9 Minutos después el señor y la señora Presley abandonaban su preciosa mansión y cogían la carretera de la playa en dirección al aeropuerto. Ni que decir tiene que Elvis salió del cobertizo en cuanto oyó derrapar el coche del señor Presley. Se pasó la tarde cantando en el jardín, estaba solo y a nadie le molestaba su mal aliento. Horas más tarde, la mona Lola aterrizaba en el jardín de los señores Presley. Había viajado con luna llena, como aconsejaban las guías de viaje intergalácticas. Al sobrevolar la ciudad, se había visto forzada a sortear una enorme nube verde aceituna que dificultaba la visibilidad y desprendía un hedor indescriptible.

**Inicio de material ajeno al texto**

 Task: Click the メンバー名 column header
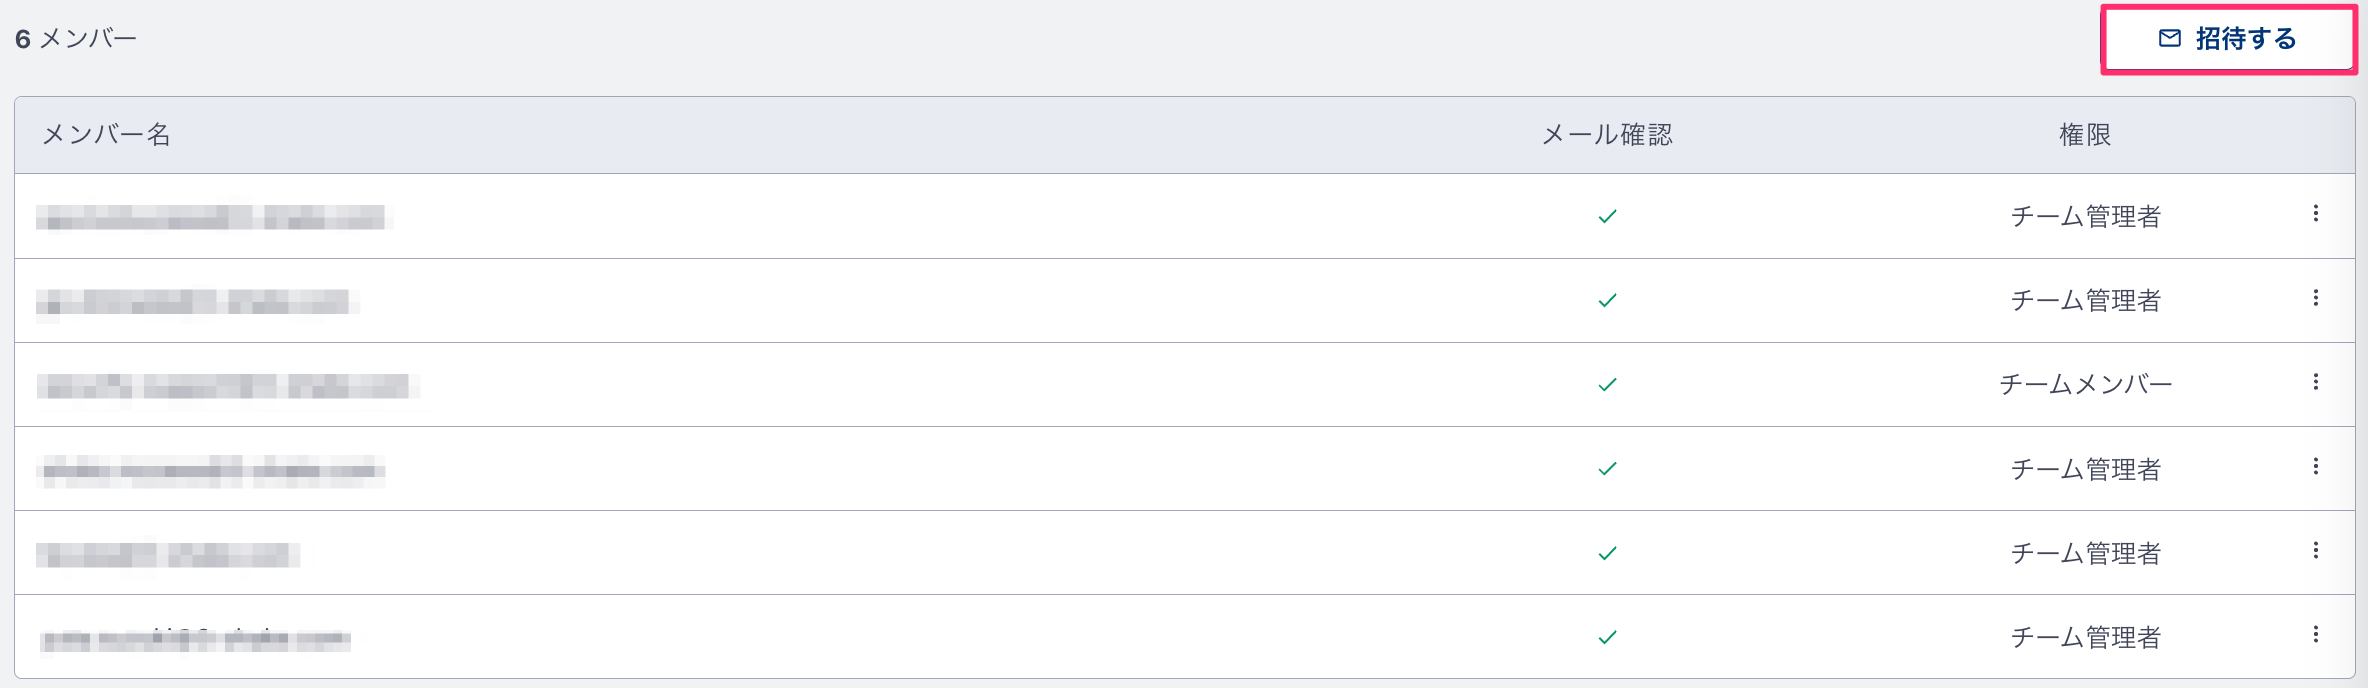click(106, 135)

10 “Qué peste a podrido”, pensó mientras localizaba la maceta de geranios en la que la señora Presley había escondido las llaves de la mansión. “Por todos los astros del universo, qué olor tan insufrible. Espero que sea algo pasajero”. Miró a su alrededor, por lo demás no tenía quejas, la casa era tal y como aparecía en las fotos y por lo poco que alcanzaba a ver en la penumbra, más que un jardín tenía un parque con estanque y laberinto incluidos. Se abanicó para apartar aquel gas verdoso de su hocico. “Se habrá producido un escape en una fábrica de bombas fétidas ¡Por todos los anillos de Saturno, qué asco! En el recibidor encontró una nota de la señora Presley que decía:
11 Querida Lola, Espero que encuentre todo a su gusto. Le ruego que se asegure de que a nuestro adorado Elvis Piglet no le falten acelgas. Le deseo unas felices vacaciones. Reciba un cordial saludo, Elda Presley
12 Estaba agotada, saludaría al tal Elvis Piglet al día siguiente, con luz de día. Dejó el casco espacial y las botas de amianto a los pies de la escalera y subió a cuatro patas por el pasamanos hasta acceder al primer piso. La puerta del dormitorio principal estaba abierta; se hizo un hueco entre la colección de cojines de seda que decoraba el cabecero de la cama y, tras enroscar la cola, se quedó profundamente dormida. A media noche, le despertaron los gritos que provenían del jardín. Se asomó al ventanal y vio a unos quince humanos que empujaban a un cerdo que llevaba una cresta verde en el pelo y vestía con chupa de cuero. “Ese debe ser Elvis Piglet”, pensó Lola.
13 – ¡Socorrooooooo! ¡Señora Presley, señora Presley! –gritó Elvis desesperado. – Ya puedes desgañitarte, tu querida señora Presley se ha ido de vacaciones – le respondió riendo el hombre corpulento que iba a la cabeza de la expedición. – ¡Al matadero con él, al matadero! –gritaron a coro los demás.